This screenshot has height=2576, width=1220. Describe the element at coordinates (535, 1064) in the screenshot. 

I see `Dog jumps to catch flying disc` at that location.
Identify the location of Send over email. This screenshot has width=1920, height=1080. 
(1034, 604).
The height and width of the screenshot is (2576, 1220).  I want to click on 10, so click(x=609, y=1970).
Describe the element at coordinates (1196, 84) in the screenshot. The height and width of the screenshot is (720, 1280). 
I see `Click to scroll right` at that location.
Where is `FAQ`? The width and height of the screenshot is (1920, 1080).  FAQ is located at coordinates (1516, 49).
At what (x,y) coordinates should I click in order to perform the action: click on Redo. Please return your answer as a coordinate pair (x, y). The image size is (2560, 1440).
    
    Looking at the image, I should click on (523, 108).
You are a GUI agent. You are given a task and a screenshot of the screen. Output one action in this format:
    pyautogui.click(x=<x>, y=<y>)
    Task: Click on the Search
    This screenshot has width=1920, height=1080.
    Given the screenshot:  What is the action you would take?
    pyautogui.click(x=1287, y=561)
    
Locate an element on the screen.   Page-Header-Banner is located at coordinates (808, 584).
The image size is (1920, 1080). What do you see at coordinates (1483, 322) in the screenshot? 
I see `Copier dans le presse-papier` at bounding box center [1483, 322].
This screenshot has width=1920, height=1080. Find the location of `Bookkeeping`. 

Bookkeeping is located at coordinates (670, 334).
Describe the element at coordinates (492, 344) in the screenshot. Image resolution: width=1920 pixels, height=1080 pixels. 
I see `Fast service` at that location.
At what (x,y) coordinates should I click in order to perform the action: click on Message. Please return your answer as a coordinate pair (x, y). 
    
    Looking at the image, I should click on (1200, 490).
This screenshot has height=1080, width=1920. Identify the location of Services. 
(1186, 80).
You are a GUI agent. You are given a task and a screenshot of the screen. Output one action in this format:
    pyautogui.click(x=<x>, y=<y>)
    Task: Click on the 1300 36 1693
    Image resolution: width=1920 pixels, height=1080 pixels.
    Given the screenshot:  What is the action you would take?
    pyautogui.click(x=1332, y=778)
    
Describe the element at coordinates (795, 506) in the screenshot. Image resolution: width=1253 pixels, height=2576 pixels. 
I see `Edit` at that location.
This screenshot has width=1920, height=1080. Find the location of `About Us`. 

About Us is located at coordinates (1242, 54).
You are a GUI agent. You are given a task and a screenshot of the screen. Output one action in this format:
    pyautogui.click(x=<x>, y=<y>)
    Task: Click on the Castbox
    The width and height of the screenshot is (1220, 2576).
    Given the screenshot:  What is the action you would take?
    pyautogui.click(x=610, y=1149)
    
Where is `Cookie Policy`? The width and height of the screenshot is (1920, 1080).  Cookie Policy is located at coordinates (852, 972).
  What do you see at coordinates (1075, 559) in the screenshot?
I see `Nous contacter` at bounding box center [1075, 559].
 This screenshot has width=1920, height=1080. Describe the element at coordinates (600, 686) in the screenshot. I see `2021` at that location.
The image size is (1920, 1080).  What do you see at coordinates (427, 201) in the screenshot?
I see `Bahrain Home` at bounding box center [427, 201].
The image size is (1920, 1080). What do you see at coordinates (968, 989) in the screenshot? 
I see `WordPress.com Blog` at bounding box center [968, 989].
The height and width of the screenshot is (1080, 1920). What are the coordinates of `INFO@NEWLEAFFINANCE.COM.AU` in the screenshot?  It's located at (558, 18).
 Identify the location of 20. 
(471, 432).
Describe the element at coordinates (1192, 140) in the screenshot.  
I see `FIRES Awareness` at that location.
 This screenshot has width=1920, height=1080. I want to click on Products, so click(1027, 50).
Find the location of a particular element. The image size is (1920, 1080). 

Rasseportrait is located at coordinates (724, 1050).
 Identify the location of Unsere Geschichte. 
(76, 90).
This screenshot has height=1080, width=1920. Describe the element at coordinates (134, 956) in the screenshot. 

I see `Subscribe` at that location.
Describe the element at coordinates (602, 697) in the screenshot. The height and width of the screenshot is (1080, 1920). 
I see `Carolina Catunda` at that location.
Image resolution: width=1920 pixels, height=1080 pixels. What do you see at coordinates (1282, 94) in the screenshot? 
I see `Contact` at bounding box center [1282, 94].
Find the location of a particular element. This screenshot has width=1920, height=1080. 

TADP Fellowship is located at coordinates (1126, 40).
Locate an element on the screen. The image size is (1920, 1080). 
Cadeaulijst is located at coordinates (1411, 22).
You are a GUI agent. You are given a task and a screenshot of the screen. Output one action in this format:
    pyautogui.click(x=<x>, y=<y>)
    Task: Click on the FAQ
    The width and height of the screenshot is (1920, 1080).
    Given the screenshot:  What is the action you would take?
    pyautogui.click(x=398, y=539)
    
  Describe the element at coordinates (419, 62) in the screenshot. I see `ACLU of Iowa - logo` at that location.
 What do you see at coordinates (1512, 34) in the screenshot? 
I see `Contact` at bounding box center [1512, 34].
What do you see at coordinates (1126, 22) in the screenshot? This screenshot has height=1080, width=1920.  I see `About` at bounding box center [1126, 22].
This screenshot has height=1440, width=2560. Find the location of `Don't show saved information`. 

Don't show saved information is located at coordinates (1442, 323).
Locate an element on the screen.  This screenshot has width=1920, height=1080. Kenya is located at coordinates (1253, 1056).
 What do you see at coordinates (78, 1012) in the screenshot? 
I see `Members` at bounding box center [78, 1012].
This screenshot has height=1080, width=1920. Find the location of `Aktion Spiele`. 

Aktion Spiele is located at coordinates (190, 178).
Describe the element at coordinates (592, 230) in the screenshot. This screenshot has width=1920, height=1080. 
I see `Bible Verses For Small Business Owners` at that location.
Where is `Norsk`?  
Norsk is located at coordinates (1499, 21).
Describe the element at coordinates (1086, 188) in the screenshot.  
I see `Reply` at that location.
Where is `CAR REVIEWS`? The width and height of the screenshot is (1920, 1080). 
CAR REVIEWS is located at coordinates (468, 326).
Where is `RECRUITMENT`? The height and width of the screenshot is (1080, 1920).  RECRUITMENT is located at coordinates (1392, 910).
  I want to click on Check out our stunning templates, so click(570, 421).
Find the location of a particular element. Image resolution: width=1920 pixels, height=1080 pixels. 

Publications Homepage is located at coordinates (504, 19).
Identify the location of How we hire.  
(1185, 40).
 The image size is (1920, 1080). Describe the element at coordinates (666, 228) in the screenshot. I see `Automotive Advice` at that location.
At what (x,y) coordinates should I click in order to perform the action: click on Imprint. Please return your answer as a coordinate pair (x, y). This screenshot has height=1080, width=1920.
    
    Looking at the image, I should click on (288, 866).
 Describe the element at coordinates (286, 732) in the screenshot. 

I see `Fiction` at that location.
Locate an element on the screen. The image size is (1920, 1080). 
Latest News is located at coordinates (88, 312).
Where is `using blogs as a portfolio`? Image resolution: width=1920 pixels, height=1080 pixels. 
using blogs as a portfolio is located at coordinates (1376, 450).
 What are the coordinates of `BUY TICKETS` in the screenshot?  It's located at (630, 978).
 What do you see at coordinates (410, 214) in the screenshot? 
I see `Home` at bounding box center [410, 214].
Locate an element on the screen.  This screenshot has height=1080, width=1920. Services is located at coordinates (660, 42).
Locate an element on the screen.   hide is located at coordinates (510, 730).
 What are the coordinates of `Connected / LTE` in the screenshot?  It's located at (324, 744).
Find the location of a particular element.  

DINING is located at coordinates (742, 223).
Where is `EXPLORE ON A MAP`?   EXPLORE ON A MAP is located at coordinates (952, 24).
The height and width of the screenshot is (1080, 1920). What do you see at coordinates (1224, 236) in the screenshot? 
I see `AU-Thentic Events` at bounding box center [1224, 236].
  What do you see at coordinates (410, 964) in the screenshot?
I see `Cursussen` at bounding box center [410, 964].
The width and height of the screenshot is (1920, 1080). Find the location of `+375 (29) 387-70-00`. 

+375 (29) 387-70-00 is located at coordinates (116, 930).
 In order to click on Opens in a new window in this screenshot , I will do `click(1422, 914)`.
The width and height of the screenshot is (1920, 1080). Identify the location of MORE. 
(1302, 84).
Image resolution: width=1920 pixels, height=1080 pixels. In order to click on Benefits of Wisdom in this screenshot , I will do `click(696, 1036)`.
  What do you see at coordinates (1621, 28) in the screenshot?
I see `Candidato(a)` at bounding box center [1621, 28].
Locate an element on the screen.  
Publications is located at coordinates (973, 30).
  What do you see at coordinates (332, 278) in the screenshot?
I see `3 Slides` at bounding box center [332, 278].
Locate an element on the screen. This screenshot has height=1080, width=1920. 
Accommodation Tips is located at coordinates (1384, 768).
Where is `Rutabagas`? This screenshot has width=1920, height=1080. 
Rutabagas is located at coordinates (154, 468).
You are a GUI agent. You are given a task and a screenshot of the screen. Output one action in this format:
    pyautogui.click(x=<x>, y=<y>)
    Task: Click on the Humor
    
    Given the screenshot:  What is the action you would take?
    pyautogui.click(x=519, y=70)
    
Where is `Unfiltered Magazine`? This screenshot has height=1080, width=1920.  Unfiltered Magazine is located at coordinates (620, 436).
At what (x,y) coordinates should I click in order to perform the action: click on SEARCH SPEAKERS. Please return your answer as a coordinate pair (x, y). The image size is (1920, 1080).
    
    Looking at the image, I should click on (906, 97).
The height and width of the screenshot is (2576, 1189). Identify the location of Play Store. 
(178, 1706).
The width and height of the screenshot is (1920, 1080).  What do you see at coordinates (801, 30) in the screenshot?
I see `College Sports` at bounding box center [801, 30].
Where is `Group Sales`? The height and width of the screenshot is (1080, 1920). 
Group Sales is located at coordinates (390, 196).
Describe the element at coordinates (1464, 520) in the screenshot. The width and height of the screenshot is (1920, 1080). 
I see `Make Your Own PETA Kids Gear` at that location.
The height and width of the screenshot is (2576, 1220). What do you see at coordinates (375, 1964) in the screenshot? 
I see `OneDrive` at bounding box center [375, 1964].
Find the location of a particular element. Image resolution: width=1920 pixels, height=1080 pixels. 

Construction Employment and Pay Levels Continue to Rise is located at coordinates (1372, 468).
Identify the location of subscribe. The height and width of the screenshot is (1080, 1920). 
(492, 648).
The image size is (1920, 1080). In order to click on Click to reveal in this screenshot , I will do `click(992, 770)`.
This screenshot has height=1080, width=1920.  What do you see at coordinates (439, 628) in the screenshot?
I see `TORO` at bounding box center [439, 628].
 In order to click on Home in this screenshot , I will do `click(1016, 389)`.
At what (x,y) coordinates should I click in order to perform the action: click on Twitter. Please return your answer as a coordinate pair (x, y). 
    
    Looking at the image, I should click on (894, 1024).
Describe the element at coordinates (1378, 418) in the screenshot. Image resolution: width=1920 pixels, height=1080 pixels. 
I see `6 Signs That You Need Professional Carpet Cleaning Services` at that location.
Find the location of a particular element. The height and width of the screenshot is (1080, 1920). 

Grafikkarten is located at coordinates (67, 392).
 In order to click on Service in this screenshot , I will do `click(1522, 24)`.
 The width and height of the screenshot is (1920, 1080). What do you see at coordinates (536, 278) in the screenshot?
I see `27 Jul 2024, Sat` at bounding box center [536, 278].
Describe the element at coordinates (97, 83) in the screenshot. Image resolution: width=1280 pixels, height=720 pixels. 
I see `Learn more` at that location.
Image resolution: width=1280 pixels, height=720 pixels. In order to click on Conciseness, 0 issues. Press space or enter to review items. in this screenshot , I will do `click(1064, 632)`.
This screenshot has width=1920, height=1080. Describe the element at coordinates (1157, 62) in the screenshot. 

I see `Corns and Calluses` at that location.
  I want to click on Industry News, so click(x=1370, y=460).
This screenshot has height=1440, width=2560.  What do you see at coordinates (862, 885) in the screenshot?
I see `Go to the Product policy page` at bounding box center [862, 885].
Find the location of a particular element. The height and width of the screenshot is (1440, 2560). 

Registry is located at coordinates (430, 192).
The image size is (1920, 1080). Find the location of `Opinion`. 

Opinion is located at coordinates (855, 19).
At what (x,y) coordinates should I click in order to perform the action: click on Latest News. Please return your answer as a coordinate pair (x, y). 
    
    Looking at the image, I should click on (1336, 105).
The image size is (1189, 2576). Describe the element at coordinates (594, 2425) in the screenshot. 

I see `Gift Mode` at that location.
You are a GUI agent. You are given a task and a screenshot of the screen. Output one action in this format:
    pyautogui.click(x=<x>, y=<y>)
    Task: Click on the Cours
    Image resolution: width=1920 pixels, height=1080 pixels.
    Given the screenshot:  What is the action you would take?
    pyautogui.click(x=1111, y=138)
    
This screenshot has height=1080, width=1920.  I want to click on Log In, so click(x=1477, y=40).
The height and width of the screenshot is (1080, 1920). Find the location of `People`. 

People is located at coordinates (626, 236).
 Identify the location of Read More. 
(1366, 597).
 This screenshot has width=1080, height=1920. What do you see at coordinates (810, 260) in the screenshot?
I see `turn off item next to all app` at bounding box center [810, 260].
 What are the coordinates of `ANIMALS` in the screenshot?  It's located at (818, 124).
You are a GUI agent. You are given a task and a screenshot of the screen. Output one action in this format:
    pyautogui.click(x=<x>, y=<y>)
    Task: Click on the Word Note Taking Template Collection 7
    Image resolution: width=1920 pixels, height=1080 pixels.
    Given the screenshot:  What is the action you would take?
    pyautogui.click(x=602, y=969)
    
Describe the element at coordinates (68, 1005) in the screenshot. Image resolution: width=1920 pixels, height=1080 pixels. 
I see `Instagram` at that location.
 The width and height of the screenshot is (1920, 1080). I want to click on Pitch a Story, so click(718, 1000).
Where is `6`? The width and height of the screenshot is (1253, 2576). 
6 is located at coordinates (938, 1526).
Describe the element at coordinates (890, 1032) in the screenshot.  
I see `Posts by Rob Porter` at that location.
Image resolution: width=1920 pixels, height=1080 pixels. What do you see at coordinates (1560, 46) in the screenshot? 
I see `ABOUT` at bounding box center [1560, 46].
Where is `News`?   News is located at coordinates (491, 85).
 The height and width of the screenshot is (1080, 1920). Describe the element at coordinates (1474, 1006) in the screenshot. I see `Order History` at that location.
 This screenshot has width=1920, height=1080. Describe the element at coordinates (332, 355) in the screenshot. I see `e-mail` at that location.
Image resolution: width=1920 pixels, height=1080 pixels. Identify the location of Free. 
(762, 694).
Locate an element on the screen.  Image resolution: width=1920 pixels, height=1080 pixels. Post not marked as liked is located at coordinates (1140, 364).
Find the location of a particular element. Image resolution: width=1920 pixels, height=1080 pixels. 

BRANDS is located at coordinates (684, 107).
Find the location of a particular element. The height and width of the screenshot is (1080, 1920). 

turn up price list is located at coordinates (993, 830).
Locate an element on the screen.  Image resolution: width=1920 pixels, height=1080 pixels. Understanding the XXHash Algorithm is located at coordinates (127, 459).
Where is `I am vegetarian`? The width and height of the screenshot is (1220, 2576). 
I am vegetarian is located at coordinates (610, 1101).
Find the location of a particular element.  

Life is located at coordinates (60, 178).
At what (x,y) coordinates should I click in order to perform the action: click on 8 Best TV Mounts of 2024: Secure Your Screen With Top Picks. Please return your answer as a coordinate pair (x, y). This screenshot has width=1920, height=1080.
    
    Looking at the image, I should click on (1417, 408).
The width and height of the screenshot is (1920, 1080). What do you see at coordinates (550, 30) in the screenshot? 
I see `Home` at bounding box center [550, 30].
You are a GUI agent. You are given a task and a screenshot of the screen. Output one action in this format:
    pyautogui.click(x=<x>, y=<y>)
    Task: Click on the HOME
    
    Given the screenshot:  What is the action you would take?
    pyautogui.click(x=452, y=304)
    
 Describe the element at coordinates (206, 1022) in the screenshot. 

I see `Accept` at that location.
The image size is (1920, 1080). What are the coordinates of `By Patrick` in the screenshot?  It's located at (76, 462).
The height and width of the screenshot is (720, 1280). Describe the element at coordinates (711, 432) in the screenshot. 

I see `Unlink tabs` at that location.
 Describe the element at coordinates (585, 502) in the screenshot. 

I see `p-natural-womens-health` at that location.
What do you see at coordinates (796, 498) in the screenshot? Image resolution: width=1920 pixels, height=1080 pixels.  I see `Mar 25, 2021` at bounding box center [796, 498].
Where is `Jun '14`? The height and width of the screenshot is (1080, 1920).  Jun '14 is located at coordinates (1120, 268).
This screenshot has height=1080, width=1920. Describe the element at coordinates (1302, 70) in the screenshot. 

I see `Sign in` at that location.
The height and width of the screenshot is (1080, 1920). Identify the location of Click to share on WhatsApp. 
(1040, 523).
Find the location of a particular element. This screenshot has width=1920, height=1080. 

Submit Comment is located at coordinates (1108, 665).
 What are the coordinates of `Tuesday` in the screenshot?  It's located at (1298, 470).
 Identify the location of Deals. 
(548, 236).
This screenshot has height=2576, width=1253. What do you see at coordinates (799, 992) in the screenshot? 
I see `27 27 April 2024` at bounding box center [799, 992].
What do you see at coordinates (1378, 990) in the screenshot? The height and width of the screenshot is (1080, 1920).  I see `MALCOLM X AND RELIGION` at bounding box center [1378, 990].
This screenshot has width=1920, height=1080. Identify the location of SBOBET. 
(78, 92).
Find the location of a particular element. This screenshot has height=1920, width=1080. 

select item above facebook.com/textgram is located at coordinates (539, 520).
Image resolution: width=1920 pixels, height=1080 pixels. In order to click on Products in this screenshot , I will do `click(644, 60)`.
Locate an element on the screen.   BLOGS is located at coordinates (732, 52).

*Required task*: Copy the data above from its first line through the line containing "(1034, 604).", both included, with nothing changed.

*Full solution*:
This screenshot has height=2576, width=1220. Describe the element at coordinates (535, 1064) in the screenshot. 

I see `Dog jumps to catch flying disc` at that location.
Identify the location of Send over email. This screenshot has width=1920, height=1080. 
(1034, 604).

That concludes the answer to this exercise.